## What you need to do
Restate word for word the line with "The width and height of the screenshot is (1739, 984)." and the rest of the listing after it, ending at the final line, and include nothing else.

## Available data
◇ ◇ ◇ ◇ ◇
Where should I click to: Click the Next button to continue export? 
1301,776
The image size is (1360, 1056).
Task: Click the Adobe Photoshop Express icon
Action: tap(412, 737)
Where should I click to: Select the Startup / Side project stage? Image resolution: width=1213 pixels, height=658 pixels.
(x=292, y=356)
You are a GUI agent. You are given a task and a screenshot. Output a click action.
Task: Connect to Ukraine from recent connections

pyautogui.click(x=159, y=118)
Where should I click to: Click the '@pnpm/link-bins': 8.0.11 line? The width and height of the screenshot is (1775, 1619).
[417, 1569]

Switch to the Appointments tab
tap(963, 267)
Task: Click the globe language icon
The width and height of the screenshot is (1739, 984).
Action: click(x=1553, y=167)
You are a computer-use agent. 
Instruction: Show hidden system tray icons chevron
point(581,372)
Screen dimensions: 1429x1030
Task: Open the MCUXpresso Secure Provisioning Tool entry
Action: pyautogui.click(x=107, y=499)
◇ ◇ ◇ ◇ ◇
## Answer space
The width and height of the screenshot is (1739, 984).
Action: click(x=1553, y=167)
You are a computer-use agent. 
Instruction: Show hidden system tray icons chevron
point(581,372)
Screen dimensions: 1429x1030
Task: Open the MCUXpresso Secure Provisioning Tool entry
Action: pyautogui.click(x=107, y=499)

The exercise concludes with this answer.